Par ailleurs, il s’agit aussi d’un moment festif. « Les revendications peuvent se faire dans une certaine forme de célébration, être moins dans la tristesse et la colère et plus dans la célébration de tout ce qu’on est collectivement », explique Alex.

Une des participantes de l’exposition, Caroline, a pu livré son témoignage touchant devant la foule, affirmant qu’elle se sentait en confiance. « Pour l’avenir, j’espère que ces espaces sécuritaires vont se multiplier », conclut-elle.

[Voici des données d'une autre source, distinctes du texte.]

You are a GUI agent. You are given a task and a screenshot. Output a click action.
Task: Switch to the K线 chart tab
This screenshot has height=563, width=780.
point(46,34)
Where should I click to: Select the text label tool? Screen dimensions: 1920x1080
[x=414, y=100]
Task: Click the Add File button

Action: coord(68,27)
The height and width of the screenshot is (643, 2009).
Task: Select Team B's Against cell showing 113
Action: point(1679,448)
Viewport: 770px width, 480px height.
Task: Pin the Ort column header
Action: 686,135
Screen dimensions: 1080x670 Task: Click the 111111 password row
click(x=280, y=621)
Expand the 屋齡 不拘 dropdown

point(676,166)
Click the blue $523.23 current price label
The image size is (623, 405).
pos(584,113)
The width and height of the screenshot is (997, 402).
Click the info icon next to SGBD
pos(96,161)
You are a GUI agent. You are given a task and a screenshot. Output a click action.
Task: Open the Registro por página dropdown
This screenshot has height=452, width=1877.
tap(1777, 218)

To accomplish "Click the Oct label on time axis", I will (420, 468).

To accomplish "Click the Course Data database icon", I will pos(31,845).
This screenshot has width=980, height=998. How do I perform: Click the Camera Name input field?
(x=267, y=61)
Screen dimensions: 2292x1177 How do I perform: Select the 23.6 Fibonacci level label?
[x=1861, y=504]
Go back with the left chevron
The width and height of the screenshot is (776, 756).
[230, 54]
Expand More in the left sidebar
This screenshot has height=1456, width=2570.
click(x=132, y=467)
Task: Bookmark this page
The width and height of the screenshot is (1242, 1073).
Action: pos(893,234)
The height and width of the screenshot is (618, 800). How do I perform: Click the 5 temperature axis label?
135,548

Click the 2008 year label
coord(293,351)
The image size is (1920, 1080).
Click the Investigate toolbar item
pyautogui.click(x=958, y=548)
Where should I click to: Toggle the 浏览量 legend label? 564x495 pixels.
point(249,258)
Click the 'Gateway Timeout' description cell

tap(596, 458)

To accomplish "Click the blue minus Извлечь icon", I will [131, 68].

Un enjeu social, mais aussi politique

David Johnson, candidat pour Démocratie Québec dans Cap-aux-diamants et colistier de Jean Rousseau durant les dernières élections était aussi présent. Il était important pour lui d’appuyer la démarche d’Alex pour qui il a énormément de respect.

« Je vais avouer que j’ai 41 ans et que je commence à ressentir la différence d’âge, lance-t-il. Dans ma vingtaine, les questions d’identités sexuelles étaient moins présentes. Je trouve que ça apporte beaucoup dans les débats sociaux et pour l’enjeu des droits de l’individu. »

David Johnson remarque toutefois des divisions. Tandis que certains se mobilisent et revendiquent un discours qui s’oppose à l’hétéro-normativité, d’autres « trouvent ça dérangeant et n’aiment pas ça ». Selon lui, cette « incapacité d’aller vers l’autre » peut « être dangereuse » pour la société.

Au regard de la dernière campagne électorale, l’ancien colistier de Jean Rousseau constate que les jeunes se reconnaissent dans un parti politique « inclusif » qui représente la diversité sexuelle. Il y aurait ainsi selon lui une sorte de politisation qui s’opère par le biais des questions de genre et des revendications de la communauté LGBTQIA2+.

« C’est important d’avoir un sentiment de communauté avec ceux qui partagent nos valeurs ou notre culture, mais il ne faut pas qu’on reste isolé dans les communautés non plus », conclut-il, d’où son intérêt pour les évènements ouverts à tous comme l’exposition « Pour elles et iels ».

Comment rejoindre tout le monde ?

L’enjeu principal de l’exposition est cette volonté d’ouvrir un dialogue avec « les personnes moins sensibilisés à la cause », pour reprendre l’expression dite « gentille » de Caroline.

Andréanne soutient que « ça se passe dans la dissémination du message » porté par les personnes issues de la diversité sexuelle, notamment à l’aide des réseaux sociaux. « Mes amis sur Facebook ne sont pas tous des alliés, mais ils vont voir mon témoignage et celui des autres femmes, ajoute-t-elle. Ça passe aussi par le fait de ne pas avoir honte de notre vérité et des faits qui se sont passés. »

Pour Camille Esther Garon, « ça commence par le dialogue ». « On voit de plus en plus d’ouverture grâce aux réseaux sociaux, affirme-t-elle, citant notamment l’augmentation des personnes noires s’abonnant à des pages queer. « Ça se fait en créant des espaces et d’ailleurs ta présence témoigne d’une ouverture », lance-t-elle.

Par ailleurs, les personnes qui sont davantage étrangères à la diversité sexuelle n’ont par exemple pas conscience des micro-agressions qu’ils peuvent faire subir par leurs questions ou commentaires. Comment s’assurer de ne pas diaboliser la normativité et d’établir un réel dialogue avec ceux qui ne vivent pas les violences subites par la communauté LGBTQIA2+ ?

« Pour moi, ce qui est important est de comprendre que ce n’est pas vrai que tout le monde sait tout, avance Camille Esther Garon. Il faut être capable d’expliquer sa réalité et de respecter ses limites. On a le droit de ne pas savoir. J’ai déjà demandé pourquoi il n’y avait pas de parole hétérosexuelle. Je les ai déjà posé ces questions-là. Oui, dans les dialogues, il va avoir des erreurs, mais il faut être capable de bien expliquer. C’est être aussi capable de normaliser les communautés queer et de reconnaître les différentes formes de violence dans la société en général. »

L’exposition qui se tiendra jusqu’au 9 décembre est une initiative pilotée par Camille Esther Garon et les collaborateurs des organismes Assumé.e.s et fier.re.s / Loud and Proud avec Gris Québec et Collectif Plurielles.